TASK BRIEF: Only the lines from the start of the entries through the line with "Task: Expand the 2011年9月(12) news archive" should be returned, each exactly as it stands, and no pictures.

INPUT MATERIAL:
+ + +

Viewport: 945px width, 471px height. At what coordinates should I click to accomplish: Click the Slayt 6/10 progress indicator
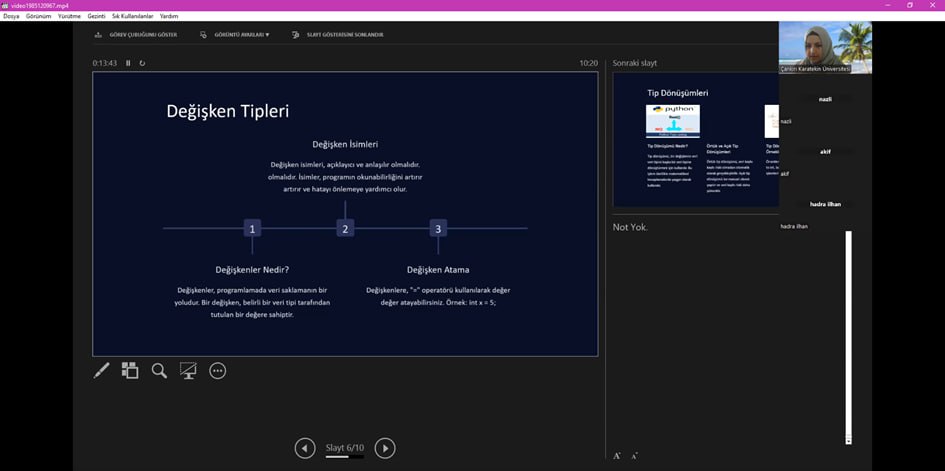(344, 448)
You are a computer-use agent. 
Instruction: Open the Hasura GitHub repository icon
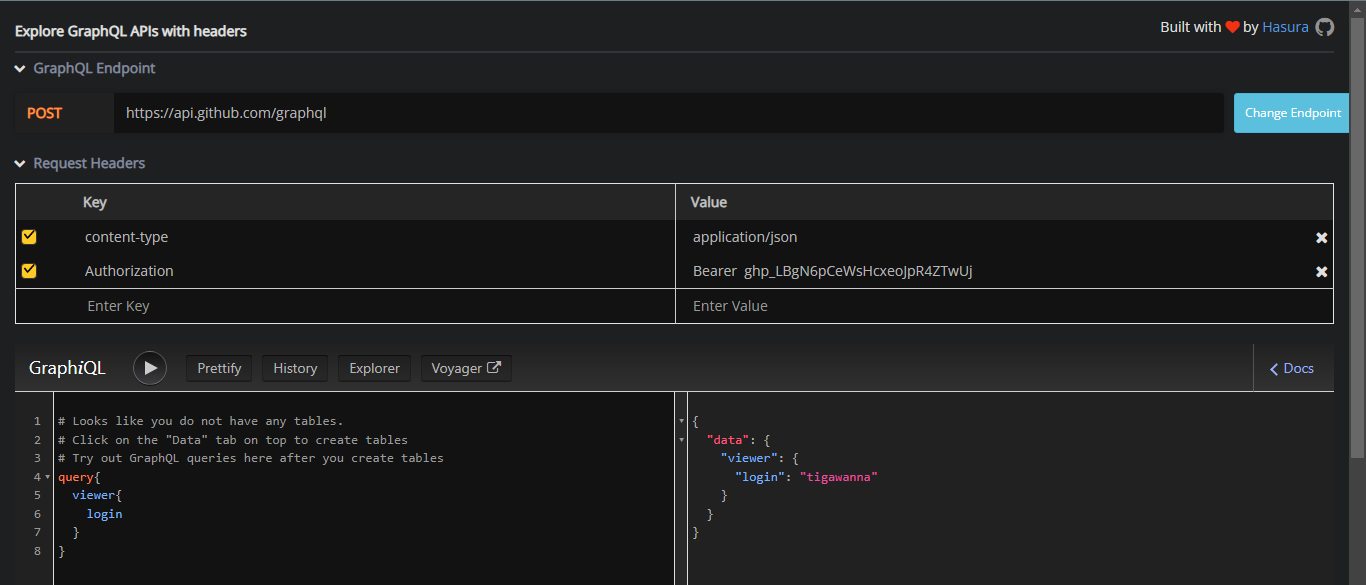(1325, 27)
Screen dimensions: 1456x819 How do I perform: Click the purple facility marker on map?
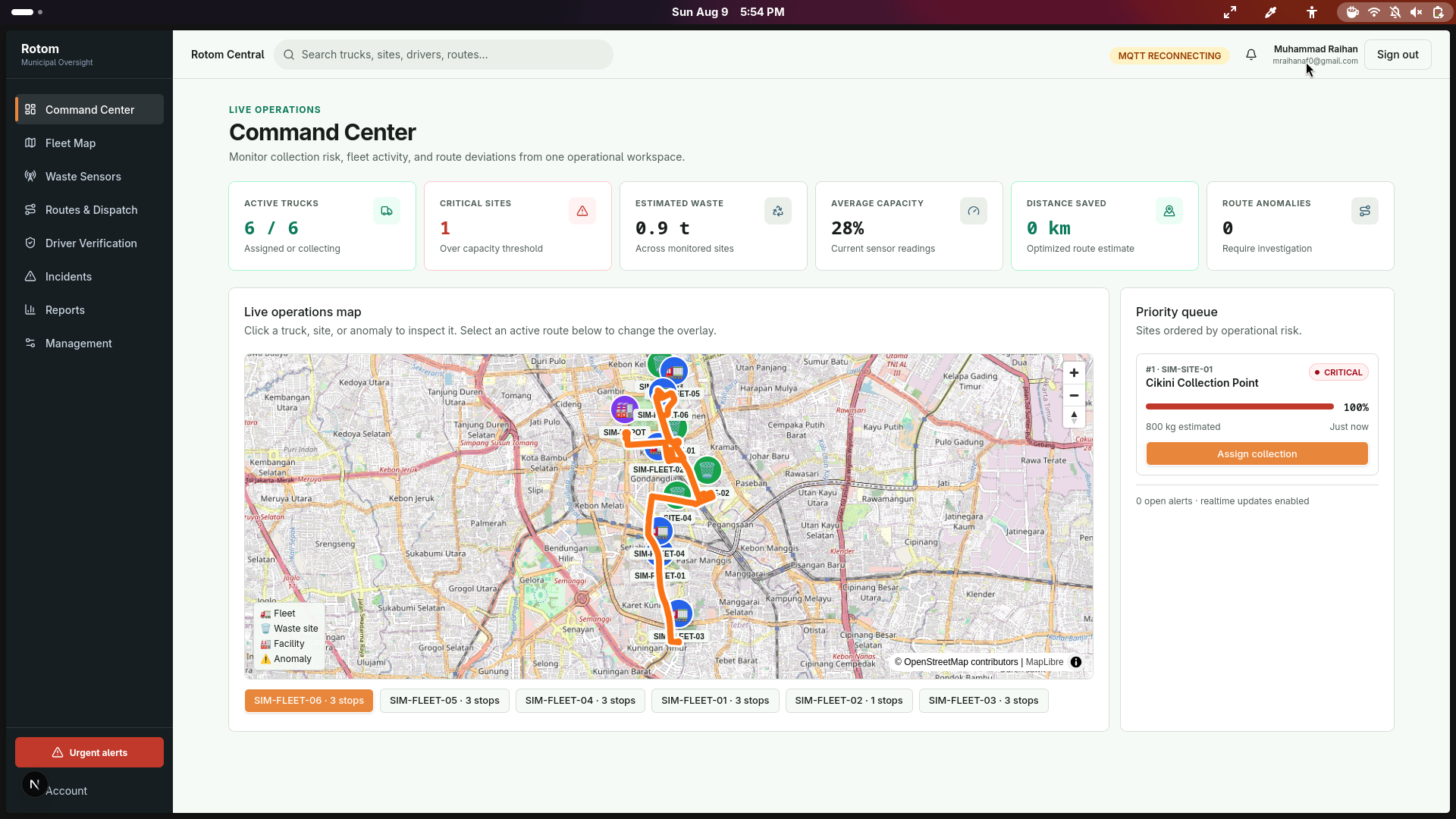pos(624,410)
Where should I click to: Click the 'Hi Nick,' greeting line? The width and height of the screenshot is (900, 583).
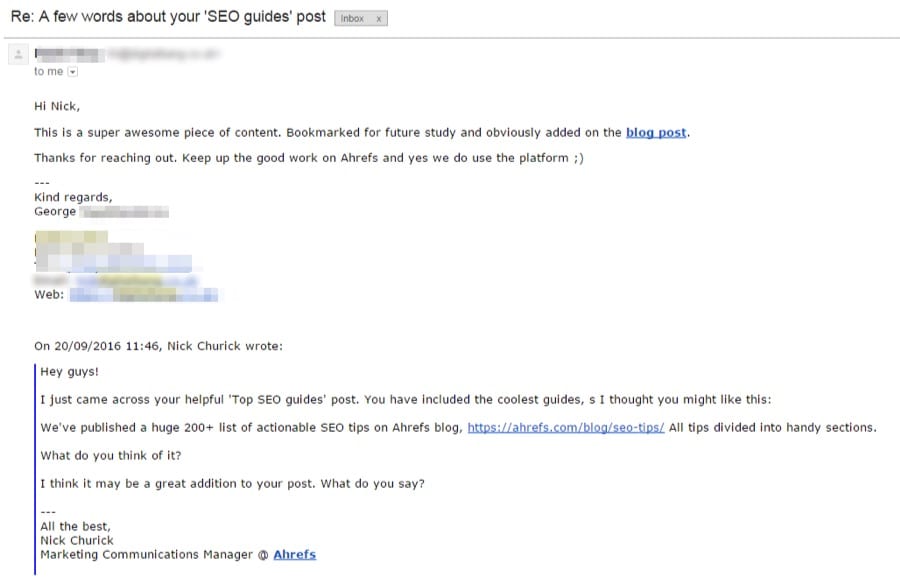57,106
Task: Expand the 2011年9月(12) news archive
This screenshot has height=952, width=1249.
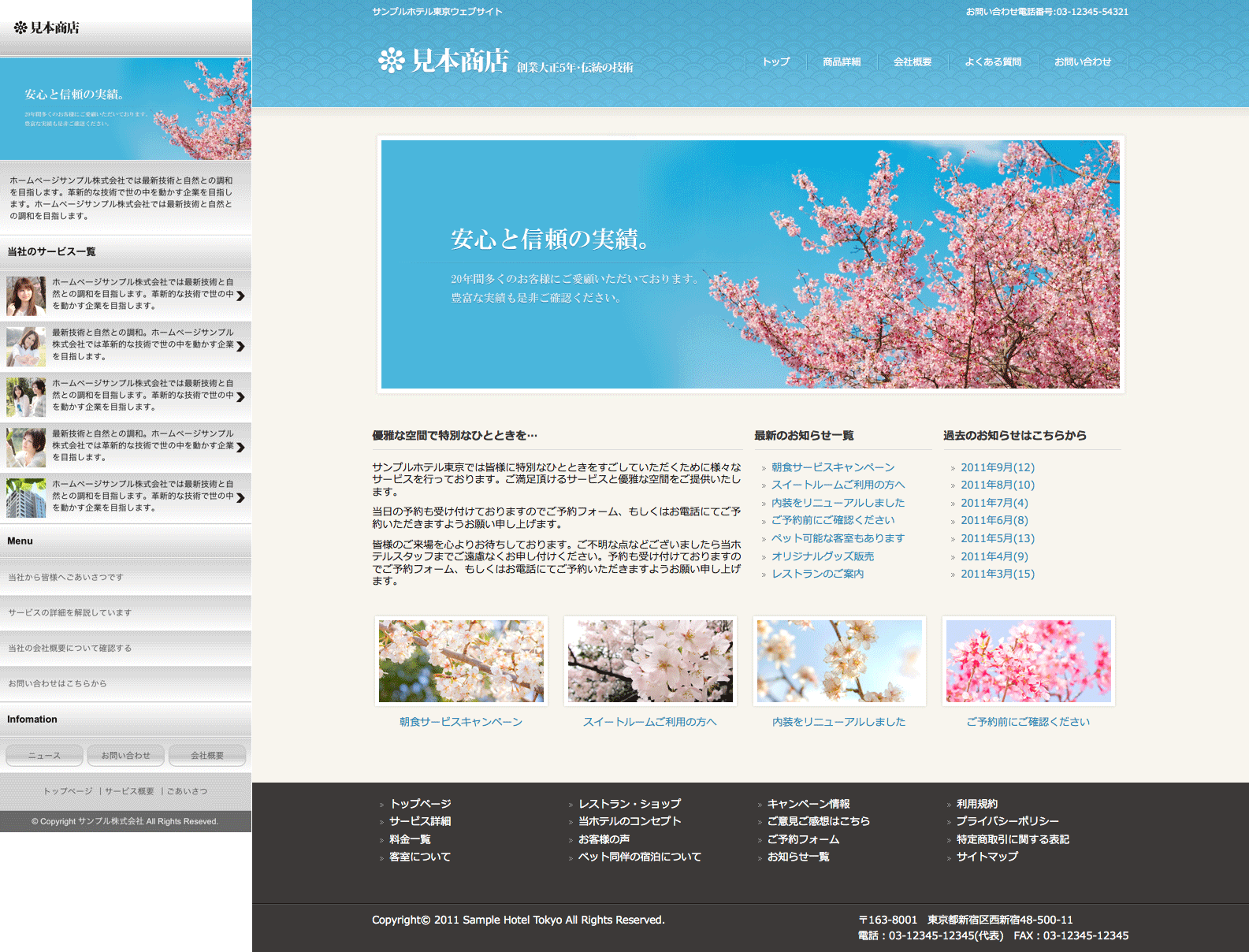Action: pos(997,467)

+ + +

EXERCISE RESULT:
Viewport: 945px width, 471px height. At what coordinates should I click to accomplish: Click the Slayt 6/10 progress indicator
(344, 448)
You are a computer-use agent. 
Instruction: Open the Hasura GitHub repository icon
(1325, 27)
Screen dimensions: 1456x819 How do I perform: Click the purple facility marker on map?
pos(624,410)
Where should I click to: Click the 'Hi Nick,' greeting line? The width and height of the screenshot is (900, 583).
57,106
Task: Expand the 2011年9月(12) news archive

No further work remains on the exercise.